[Task to carry out] Below are some records. Output the lines from the first one through the line that holds "BARRELS (472, 498)", exactly as written, with no pictures.
===== Entries shown =====
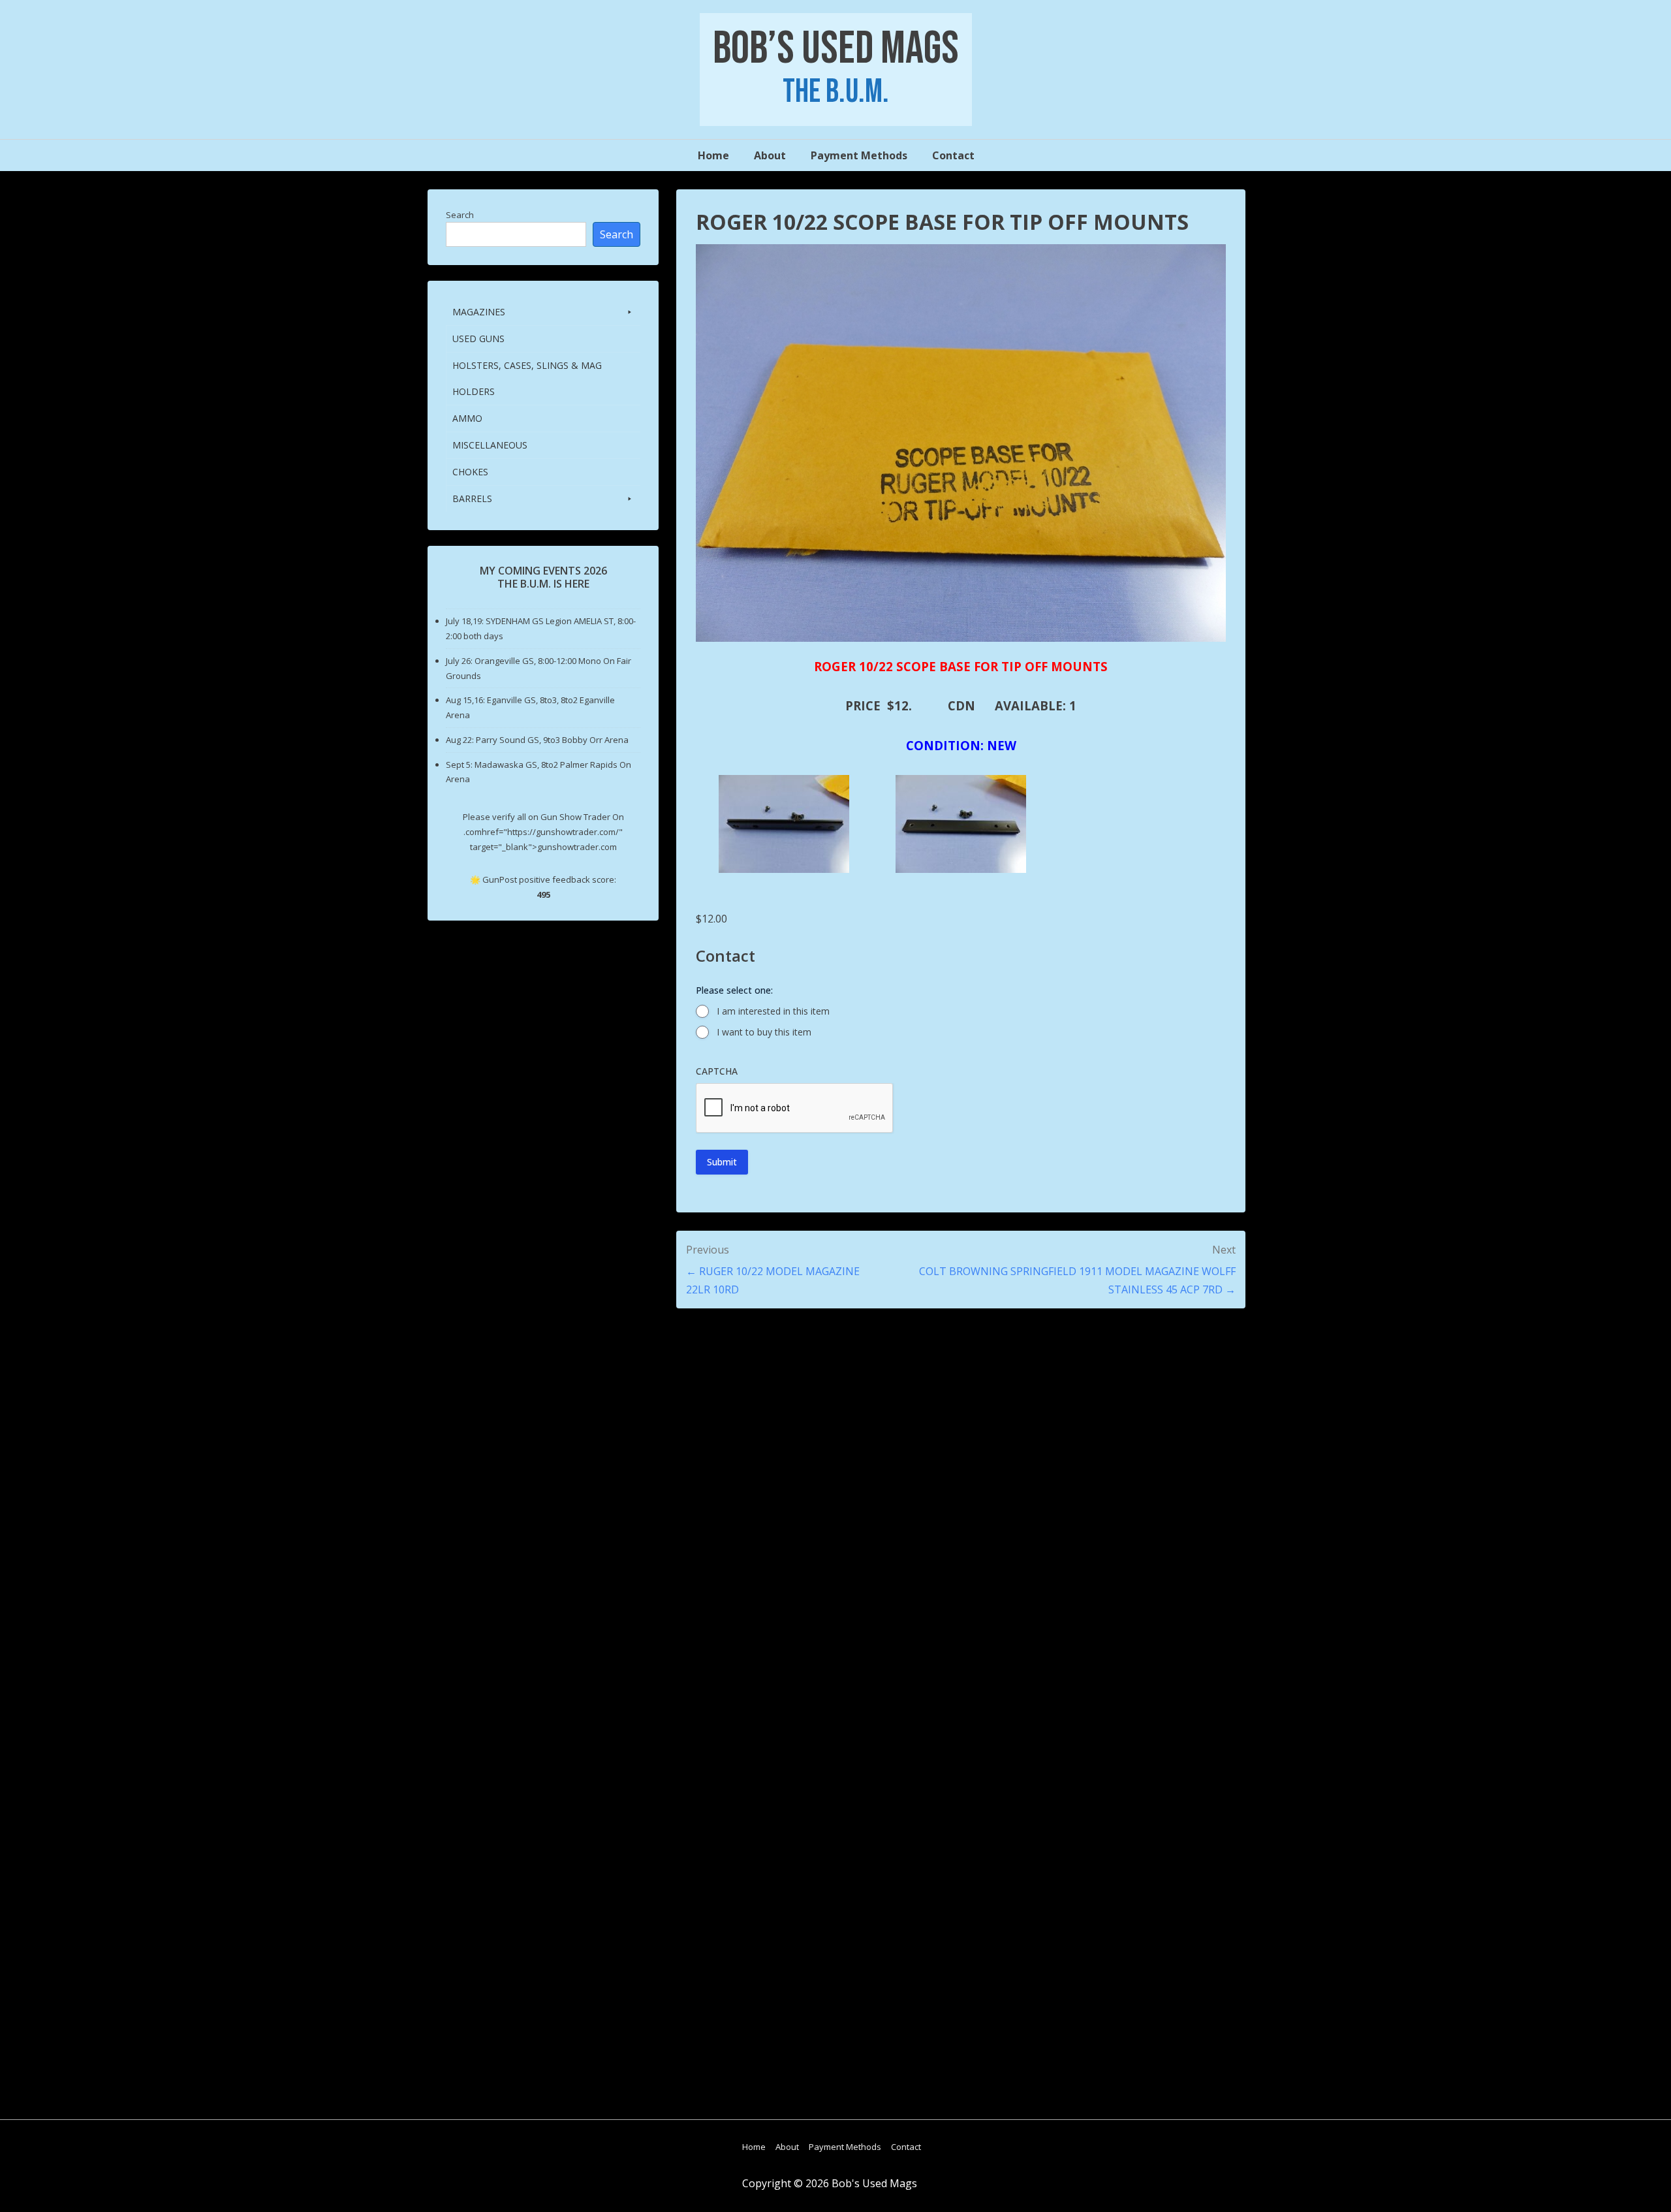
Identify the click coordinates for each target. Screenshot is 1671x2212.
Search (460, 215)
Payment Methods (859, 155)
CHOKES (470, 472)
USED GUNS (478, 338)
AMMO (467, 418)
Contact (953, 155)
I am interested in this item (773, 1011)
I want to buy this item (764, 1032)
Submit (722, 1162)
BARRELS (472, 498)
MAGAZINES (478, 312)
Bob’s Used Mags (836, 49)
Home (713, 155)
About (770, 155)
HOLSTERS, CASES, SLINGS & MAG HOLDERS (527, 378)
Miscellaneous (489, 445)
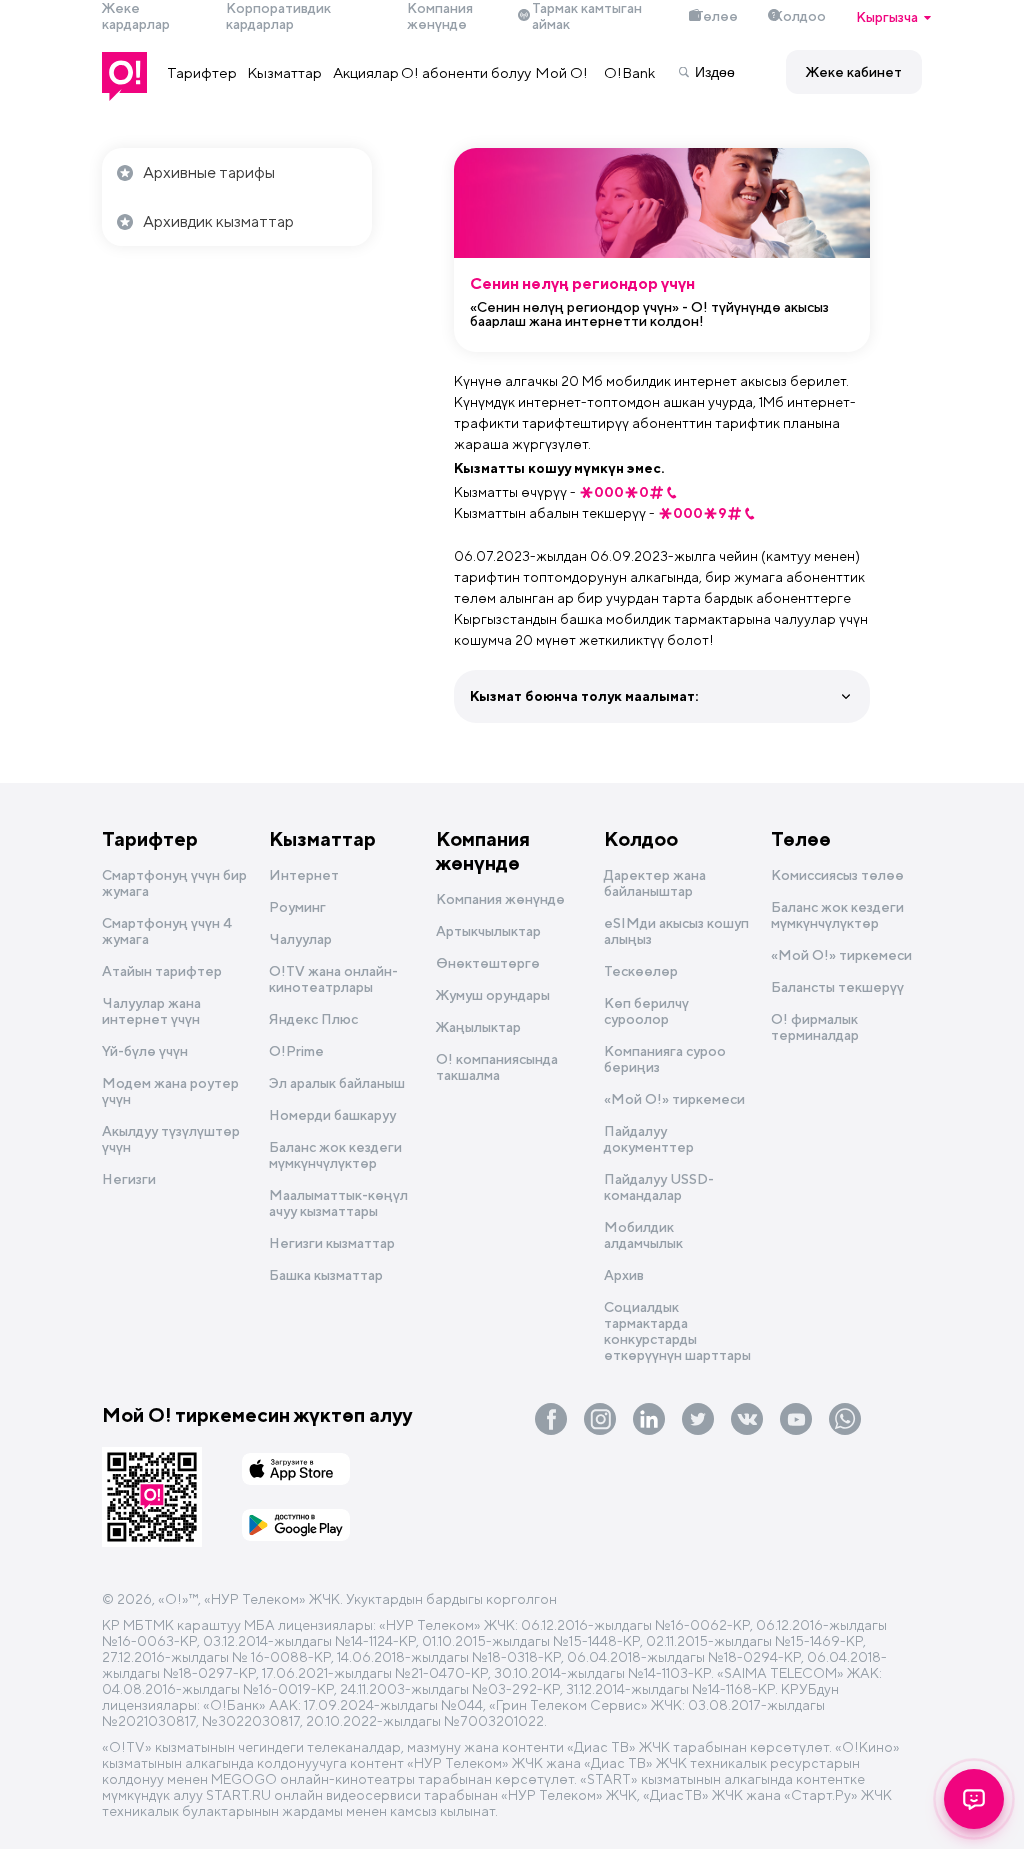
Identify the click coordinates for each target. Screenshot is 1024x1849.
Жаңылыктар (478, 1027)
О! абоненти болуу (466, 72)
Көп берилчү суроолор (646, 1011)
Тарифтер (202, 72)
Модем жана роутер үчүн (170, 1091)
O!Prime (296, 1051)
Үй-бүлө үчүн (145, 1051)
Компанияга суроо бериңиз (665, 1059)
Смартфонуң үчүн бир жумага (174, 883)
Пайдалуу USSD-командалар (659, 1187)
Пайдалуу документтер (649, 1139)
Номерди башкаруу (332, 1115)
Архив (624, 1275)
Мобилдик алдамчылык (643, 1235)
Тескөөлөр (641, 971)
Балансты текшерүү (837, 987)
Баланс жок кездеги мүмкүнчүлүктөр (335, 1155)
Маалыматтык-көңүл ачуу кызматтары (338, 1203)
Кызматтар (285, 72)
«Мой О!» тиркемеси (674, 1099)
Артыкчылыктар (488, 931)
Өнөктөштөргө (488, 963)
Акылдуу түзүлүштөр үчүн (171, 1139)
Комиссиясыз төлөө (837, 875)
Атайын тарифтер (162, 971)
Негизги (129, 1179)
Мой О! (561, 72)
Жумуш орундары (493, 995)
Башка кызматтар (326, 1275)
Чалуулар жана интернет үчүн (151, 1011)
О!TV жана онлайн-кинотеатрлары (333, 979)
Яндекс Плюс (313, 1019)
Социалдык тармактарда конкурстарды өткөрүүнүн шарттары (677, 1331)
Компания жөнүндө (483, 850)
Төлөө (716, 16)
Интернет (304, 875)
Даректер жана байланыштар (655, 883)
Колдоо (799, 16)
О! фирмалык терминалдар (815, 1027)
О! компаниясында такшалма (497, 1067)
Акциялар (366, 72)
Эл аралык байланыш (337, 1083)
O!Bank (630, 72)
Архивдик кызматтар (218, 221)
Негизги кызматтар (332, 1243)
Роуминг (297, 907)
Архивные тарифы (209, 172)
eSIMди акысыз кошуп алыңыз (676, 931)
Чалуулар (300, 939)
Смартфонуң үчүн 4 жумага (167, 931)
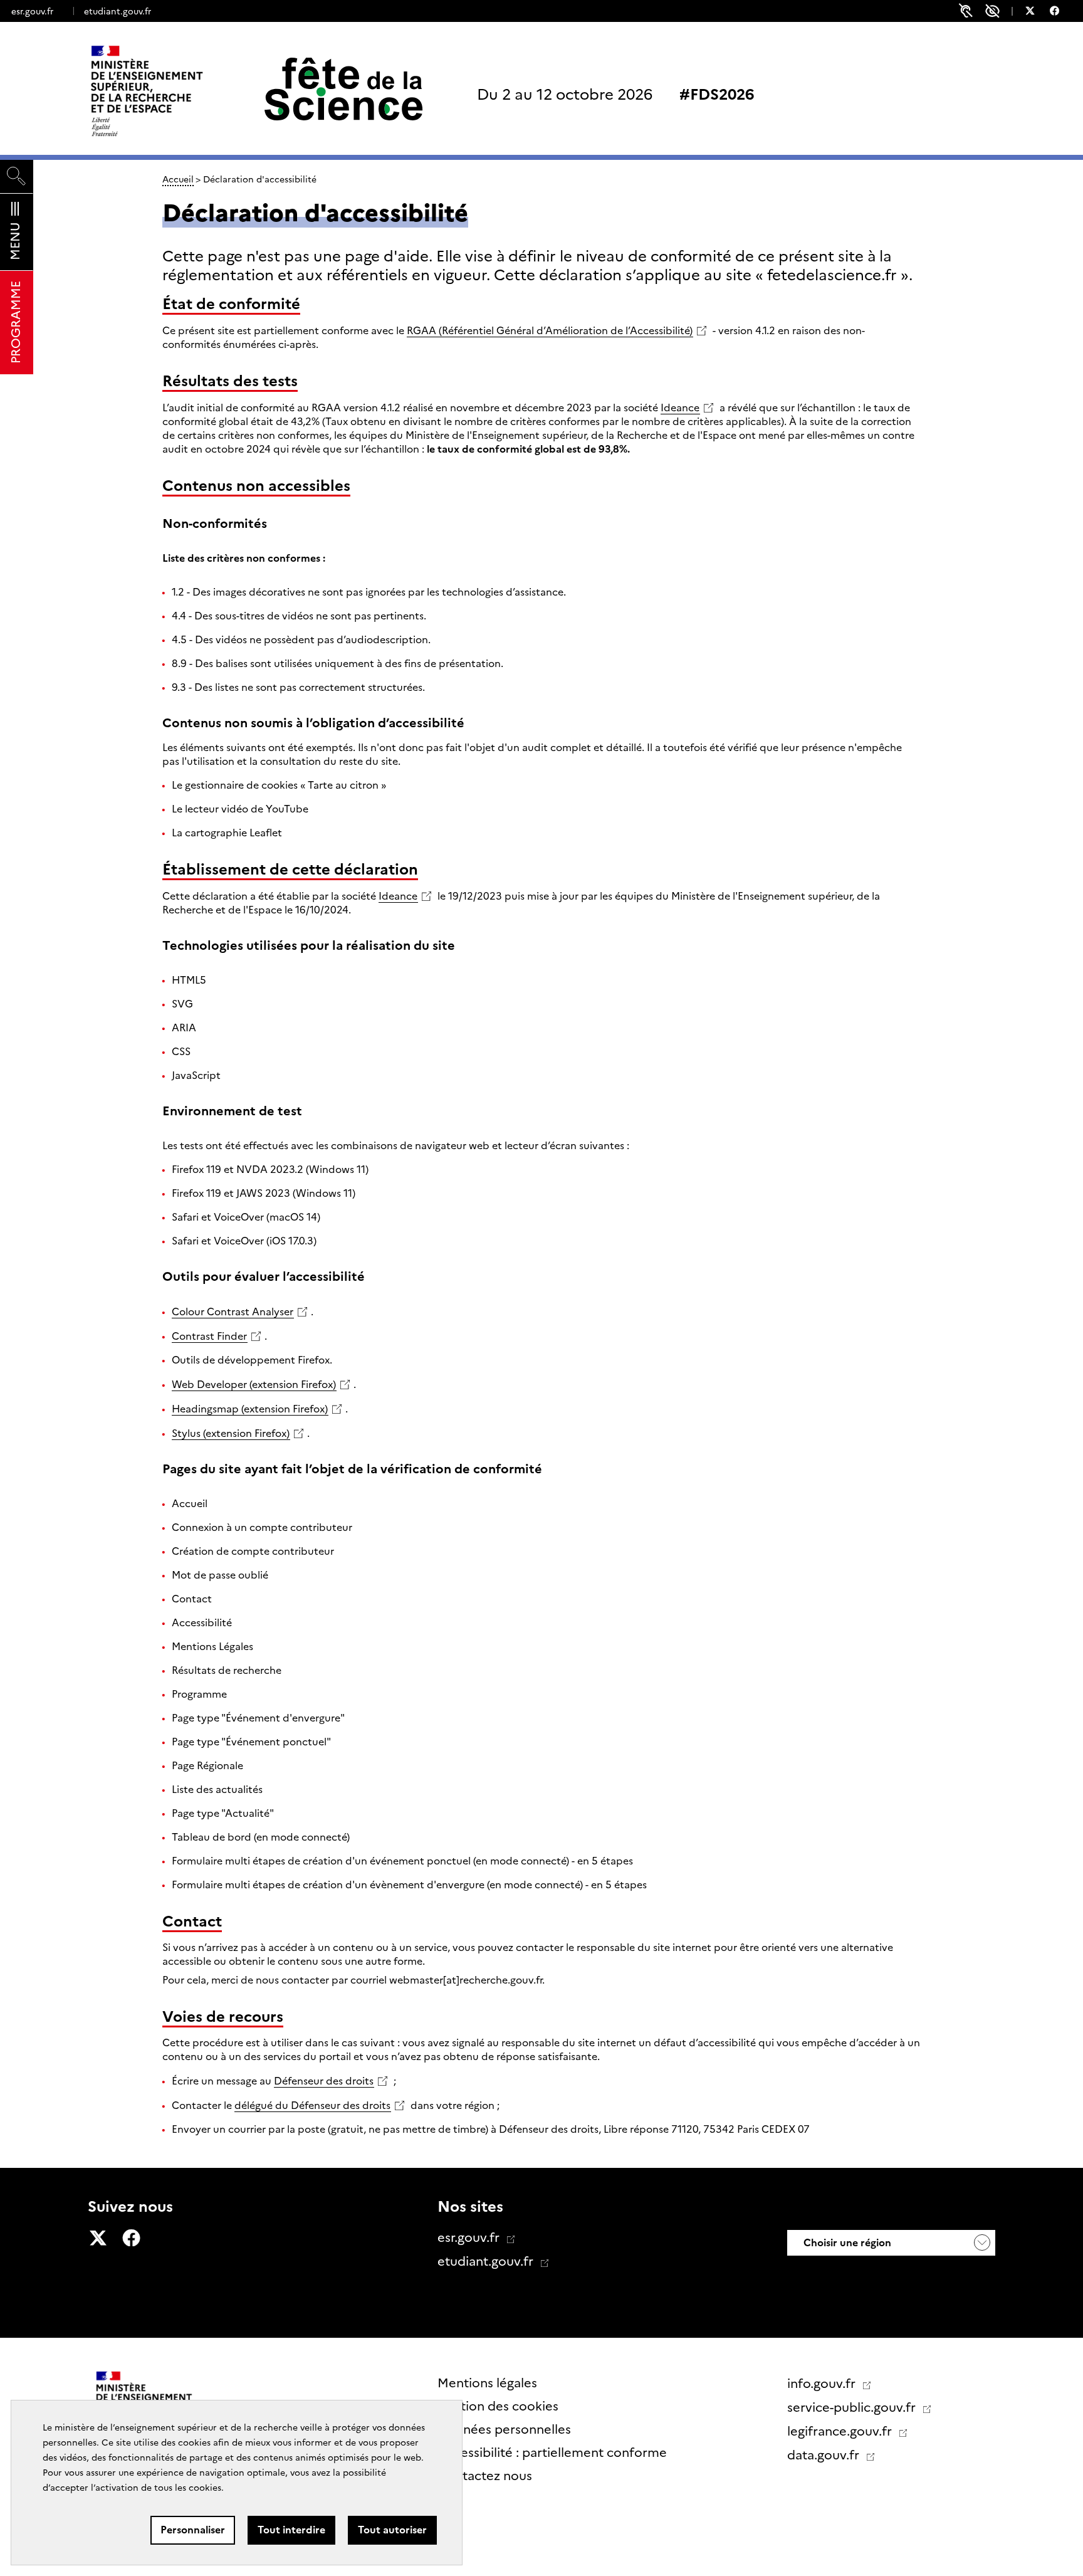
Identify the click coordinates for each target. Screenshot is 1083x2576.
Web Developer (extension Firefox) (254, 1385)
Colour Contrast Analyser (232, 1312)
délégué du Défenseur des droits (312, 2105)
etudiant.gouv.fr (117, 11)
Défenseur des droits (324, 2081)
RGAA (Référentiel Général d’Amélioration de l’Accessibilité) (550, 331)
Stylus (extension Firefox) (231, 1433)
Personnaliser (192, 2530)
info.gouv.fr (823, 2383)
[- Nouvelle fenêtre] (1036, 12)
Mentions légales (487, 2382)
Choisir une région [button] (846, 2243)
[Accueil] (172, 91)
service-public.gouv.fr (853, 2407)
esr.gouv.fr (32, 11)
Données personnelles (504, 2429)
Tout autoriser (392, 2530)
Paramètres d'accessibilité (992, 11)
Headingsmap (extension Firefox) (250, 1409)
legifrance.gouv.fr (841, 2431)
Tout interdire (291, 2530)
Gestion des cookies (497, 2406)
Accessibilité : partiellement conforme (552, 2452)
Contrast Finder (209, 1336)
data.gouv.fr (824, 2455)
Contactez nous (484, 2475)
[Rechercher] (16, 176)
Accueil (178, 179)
=====
[Solution for this exercise]
Identify the click coordinates for each target. Screenshot is 1671x2212.
Search (460, 215)
Payment Methods (859, 155)
CHOKES (470, 472)
USED GUNS (478, 338)
AMMO (467, 418)
Contact (953, 155)
I am interested in this item (773, 1011)
I want to buy this item (764, 1032)
Submit (722, 1162)
BARRELS (472, 498)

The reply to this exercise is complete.